RPC from C++ code to Common Lisp code
Asked Answered
R

3

5

I have two codebases: one written in C++ and the other in Common Lisp. There is a particular functionality implemented in the Lisp codebase that I would like to access from my C++ code. I searched for Foreign Function Interfaces to call Lisp functions from C++, but couldn't seem to find any (I found FFIs for the other direction mostly). So I decided to implement some form of RPC that fits my requirements, which are:

  • both codes are going to run on the same machine, so extensibility to remote machine calls is not important.

  • the input from C++ is going to be a Lisp-style list, which is what the function from the Lisp code is going to take as input.

  • this call is going to be made 1000s of times per execution of the code, so performance per remote call is critical.

So far, I've learnt from various resources on the web that possible solutions are:

  • Sockets - set up an instance of the Lisp code that will listen for function calls from the C++ code, run the function on the given input, and return the result to the C++ code.

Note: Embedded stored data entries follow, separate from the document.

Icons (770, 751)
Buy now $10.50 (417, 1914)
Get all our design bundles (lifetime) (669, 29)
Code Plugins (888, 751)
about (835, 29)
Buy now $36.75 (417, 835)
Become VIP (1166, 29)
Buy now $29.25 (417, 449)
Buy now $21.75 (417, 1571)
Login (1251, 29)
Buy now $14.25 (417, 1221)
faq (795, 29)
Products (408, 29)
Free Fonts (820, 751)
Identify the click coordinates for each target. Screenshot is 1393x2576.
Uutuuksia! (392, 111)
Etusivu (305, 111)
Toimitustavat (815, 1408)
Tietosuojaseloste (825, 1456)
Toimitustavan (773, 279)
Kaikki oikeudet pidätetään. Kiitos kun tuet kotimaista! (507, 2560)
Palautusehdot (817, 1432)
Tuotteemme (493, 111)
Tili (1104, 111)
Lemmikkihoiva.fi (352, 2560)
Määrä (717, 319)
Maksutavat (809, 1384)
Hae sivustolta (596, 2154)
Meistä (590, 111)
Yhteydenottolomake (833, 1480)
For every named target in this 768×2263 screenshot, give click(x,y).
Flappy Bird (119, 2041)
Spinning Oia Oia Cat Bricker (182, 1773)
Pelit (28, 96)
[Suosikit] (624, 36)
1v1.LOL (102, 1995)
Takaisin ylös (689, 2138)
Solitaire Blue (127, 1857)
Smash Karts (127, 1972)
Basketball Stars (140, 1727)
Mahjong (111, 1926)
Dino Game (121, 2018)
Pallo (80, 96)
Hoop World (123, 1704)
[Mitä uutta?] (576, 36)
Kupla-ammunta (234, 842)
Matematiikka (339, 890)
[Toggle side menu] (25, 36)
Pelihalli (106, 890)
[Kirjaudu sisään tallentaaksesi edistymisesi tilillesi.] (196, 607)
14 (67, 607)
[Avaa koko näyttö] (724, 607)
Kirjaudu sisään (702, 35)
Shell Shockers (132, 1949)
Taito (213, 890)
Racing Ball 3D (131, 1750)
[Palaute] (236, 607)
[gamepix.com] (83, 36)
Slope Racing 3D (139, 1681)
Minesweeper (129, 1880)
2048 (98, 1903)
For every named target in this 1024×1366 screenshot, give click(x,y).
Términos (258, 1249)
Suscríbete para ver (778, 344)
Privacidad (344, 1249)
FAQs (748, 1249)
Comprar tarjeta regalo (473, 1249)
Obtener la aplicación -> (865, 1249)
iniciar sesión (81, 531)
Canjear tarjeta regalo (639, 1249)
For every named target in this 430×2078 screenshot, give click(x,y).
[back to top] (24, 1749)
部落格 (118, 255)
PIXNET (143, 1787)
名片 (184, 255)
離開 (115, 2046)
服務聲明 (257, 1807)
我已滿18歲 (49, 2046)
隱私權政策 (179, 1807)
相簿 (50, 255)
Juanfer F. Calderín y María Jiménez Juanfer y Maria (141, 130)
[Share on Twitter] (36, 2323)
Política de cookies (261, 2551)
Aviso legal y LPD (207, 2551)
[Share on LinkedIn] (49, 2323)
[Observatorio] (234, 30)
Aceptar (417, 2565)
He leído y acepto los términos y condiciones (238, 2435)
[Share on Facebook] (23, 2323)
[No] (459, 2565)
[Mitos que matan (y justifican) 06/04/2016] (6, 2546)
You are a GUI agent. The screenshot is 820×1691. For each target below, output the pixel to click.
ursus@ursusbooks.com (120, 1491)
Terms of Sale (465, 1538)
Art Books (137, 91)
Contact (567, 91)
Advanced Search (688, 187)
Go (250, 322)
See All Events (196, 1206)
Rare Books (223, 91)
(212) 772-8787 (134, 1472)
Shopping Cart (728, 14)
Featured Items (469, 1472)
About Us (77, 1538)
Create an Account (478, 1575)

  • XML-RPC - set up an XML-RPC server on the Lisp side (which will be easy since I use Allegro Common Lisp, which provides an API that supports XML-RPC) and then use one of the many XML-RPC libraries for C++ to make the client-side call.

The pros and cons I see with these approaches seem to be the following:

  • Sockets are a low-level construct, so it looks like I would need to do most of the connection management, reading and parsing the data on the sockets, etc on my own.

  • XML-RPC seems to suit my needs much better, but I read that it always uses HTTP, and there is no way to use UNIX domain sockets. So, it feels like XML-RPC might be overkill for what I have in mind.

Does anyone have any experience in achieving some similar integration of codes? Are there significant differences in performance between sockets and XML-RPC for local RPC? Any advice on which approach might be better would be extremely helpful. Also, suggestions on a different technique to do this would also be appreciated.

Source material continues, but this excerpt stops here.